[DRAFT] PR to show Vectored IO integration, compilation fails now. #999

mukund-thakur · 2022-09-26T21:43:48Z

Make sure you have checked all steps below.

Jira

My PR addresses the following Parquet Jira issues and references them in the PR title. For example, "PARQUET-1234: My Parquet PR"
- https://issues.apache.org/jira/browse/PARQUET-XXX
- In case you are adding a dependency, check if the license complies with the ASF 3rd Party License Policy.

Tests

My PR adds the following unit tests OR does not need testing for this extremely good reason:

Commits

My commits all reference Jira issues in their subject lines. In addition, my commits follow the guidelines from "How to write a good git commit message":
1. Subject is separated from body by a blank line
2. Subject is limited to 50 characters (not including Jira issue reference)
3. Subject does not end with a period
4. Subject uses the imperative mood ("add", not "adding")
5. Body wraps at 72 characters
6. Body explains "what" and "why", not "how"

Documentation

In case of new functionality, my PR adds documentation that describes how to use it.
- All the public functions and the classes in the PR contain Javadoc that explain what it does

danielcweeks · 2022-10-08T17:14:48Z

parquet-common/src/main/java/org/apache/parquet/io/SeekableInputStream.java

+import java.util.List;
+import java.util.function.IntFunction;
+
+import org.apache.hadoop.fs.FileRange;


I feel like this might be an issue. We probably don't want to introduce a Hadoop dependency here because it breaks the separation from Hadoop in the IO path.

Yeah, I agree with this. One solution would be to :
Introduce a custom ParquetFileRange class in the Parquet io module, use it in the interface and convert ParquetFileRange to hadoop FileRange in the implementation in H1SeekableInputStream and H2SeekableInputStream stream.

@danielcweeks Do you agree with my suggested approach? Thanks for reviewing the code.

parthchandra

Thanks for this PR! Can't wait to try it out.

parthchandra · 2022-10-10T17:28:21Z

parquet-hadoop/src/main/java/org/apache/parquet/hadoop/ParquetFileReader.java

+        fileRanges.add(FileRange.createFileRange(currentOffset, lastAllocationSize));
+      }
+      LOG.warn("Doing vectored IO for ranges {}", fileRanges);
+      f.readVectored(fileRanges, ByteBuffer::allocate);


Use the allocator (options.getAllocator)?

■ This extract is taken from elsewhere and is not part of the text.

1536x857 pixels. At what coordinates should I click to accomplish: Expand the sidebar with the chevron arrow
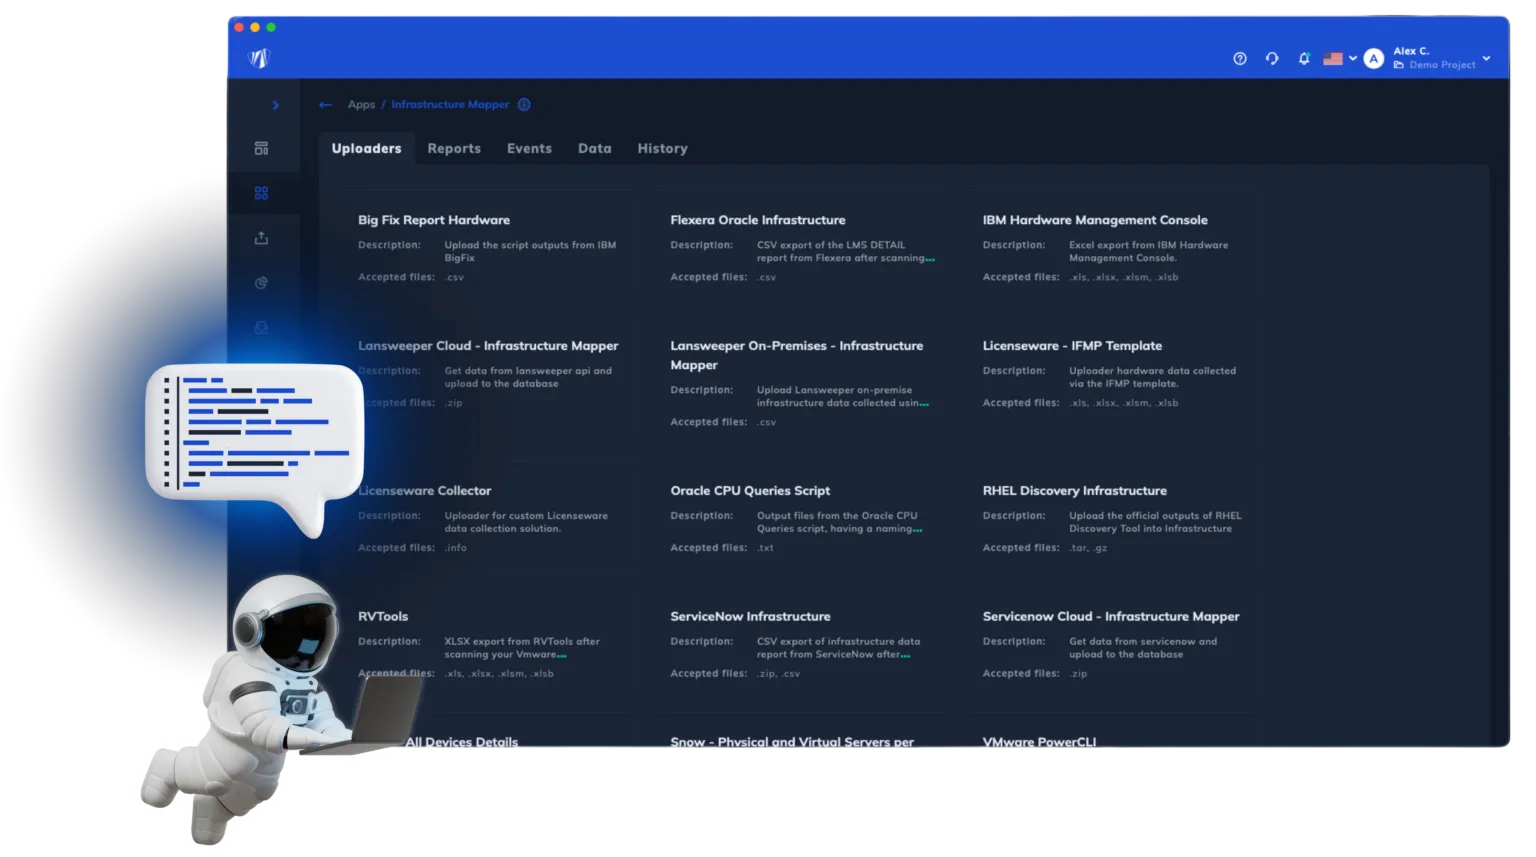coord(276,105)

Keep in mind the allocated buffer might be a direct byte buffer.

parthchandra · 2022-10-10T17:30:12Z

parquet-hadoop/src/main/java/org/apache/parquet/hadoop/ParquetFileReader.java

    for (ConsecutivePartList consecutiveChunks : allParts) {
-      consecutiveChunks.readAll(f, builder);
+      ranges.add(FileRange.createFileRange(consecutiveChunks.offset, (int) consecutiveChunks.length));


I would do this the way you were planning to do it initially ( or so it appears). Move this into a readAllVectored method.

And make it configurable to choose between vectored I/O and non vectored I/O (see HadoopReadOptions and ParquetReadOptions)

I have changed both the places where I thought the integration can be done. I am not really sure which will give better performance results, which is why left the other portion commented.

One option is to change in readAllVectored as you suggested and I did before.

Another change (current one) is at the top layer.
The reason I moved from 1st to 2nd of because of the name ConsecutivePartList. The name suggests it is a consecutive part essentially meaning just a single range and for which we won't be getting the real vectored io benefit like parallel IO and range coalescing.

Right. I was thinking that readAllVectored will take all ConsecutiveParts as input.
Or at least move this block into a new function. You will need to do the same thing in readNextRowGroup as well.

Sure moving to a new method makes sense. will do.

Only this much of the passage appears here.